I thought you might be.

Brian, how long have you been fighting that Gospers Mountain Fire?

I think it’s into our ninth week. Now.

You’re remarkable. You guys are just remarkable. We are you such a tremendous debt.

It’s volunteers. It’s just a job to be done and we’ll be there until it’s over but it is an enormous strain and one of the things we face now the fires we face now a much more dangerous than they need to be on what they used to be.

The intensity of the fires we are getting now is just enormous and our workplace is becoming a very very dangerous place to be.

Brian, we’ve seen a loss of life since you and I spoke is absolutely heartbreaking to see these young men perishing. We saw an older farmer perish. It is just devastating, isn’t it?

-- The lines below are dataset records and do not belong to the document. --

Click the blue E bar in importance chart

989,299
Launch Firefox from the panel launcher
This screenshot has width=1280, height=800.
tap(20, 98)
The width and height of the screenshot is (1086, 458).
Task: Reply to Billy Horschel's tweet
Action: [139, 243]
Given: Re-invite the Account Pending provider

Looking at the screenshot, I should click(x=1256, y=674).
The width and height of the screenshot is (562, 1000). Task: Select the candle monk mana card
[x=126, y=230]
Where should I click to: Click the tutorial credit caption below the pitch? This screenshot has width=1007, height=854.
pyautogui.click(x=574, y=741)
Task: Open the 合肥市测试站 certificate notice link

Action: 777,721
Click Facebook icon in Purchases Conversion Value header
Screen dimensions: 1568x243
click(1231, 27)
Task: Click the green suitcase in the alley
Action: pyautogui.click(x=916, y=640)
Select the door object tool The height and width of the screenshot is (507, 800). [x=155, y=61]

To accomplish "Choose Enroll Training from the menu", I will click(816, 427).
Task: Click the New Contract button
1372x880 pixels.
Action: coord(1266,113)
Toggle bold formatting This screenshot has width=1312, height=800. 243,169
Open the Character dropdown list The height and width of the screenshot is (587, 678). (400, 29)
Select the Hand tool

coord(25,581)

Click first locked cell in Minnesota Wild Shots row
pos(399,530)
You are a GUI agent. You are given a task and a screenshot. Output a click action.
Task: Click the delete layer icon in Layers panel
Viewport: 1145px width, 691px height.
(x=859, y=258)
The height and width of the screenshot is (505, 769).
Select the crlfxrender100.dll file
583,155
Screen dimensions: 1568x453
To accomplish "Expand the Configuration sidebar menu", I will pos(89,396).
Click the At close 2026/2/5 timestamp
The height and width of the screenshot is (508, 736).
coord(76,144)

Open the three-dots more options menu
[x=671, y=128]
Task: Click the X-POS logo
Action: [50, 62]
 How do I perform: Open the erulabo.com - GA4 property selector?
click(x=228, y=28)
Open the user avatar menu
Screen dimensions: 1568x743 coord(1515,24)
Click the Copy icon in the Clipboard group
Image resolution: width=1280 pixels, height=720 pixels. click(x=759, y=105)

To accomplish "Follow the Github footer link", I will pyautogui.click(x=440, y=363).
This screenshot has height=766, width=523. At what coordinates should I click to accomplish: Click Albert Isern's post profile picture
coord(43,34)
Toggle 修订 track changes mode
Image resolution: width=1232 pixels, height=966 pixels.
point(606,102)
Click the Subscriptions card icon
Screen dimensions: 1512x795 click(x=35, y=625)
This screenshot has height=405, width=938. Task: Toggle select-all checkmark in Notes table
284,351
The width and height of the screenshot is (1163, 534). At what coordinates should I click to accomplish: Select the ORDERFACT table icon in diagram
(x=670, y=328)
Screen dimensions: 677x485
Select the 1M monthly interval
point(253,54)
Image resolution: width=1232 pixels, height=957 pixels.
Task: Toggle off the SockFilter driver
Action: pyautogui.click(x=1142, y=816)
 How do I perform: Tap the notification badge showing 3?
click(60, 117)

It is, absolutely I mean to the volunteers the three volunteers we’ve lost it’s just you know, our heart goes out to them the father and son. I mean, it’s just a tragedy and it all these preventable. That’s the crazy thing. It’s all preventable.

So when you say preventable Brian, I hate to take you back to this, but I have to keep, Alan Jones says you have to repeat and repeat and repeat a message is absolutely right because people ring into me and say, oh Jane is green tape. Did you know that there’s a fuel load.

This fire has been building for the last 20 years. We’ve been burning in NSW less than 1% of our Bushfire prone lands for the last 20 years. So that means every year the fuel loads just continue to build and they continue to build until we get a disaster like this.

It doesn’t matter how many airplanes we have, how much manpower, how many trucks we can’t put these fires out. They’re just beyond beyond human capability to put out.

How long have you been fighting fires for Brian?

52 years.

Has the situation got worse in the 52 years you’ve been fighting fires?

Yes, definitely got worse.

I mean once upon a time, a lot of our areas of our national parks used to be a forested country and the sawmillers had a sustainable industry and they used to manage the bush they used to do a lot of the hazard reduction burning, people tracks open and because they value timber, timber was important. Now, we’ve closed them all the forest industry down virtually.

We’ve locked up the parks we don’t let people into them. We’ve closed all the trails off and our timber just gets burnt and wasted and meanwhile overseas they’re cutting down rainforests to supply Australia with timber. I mean how crazy is that?

And we’re destroying not just the flora, but also the fauna and Brian, David Packham says it, Victor Jurskis says it, Roger Underwood says it from the Bushfire Front. The Aboriginal Australians burnt all the time, cool Burns.

The animals had time to get away because you didn’t have the build-up of those explosive eucalyptus leaves, the logs, the branches, the bark. You didn’t get those big hot fires. So for a fire you need oxygen, you need hot weather, you need wind and you need fuel. The one thing we can control Brian tell me it’s the fuel isn’t it?

Yep, and it’s pretty simple to control it too.

Just for all the people who are buying into climate change, if we could cool the world tomorrow, press the button to cool the world by two degrees, it would make virtually no difference to the outcome of these fires.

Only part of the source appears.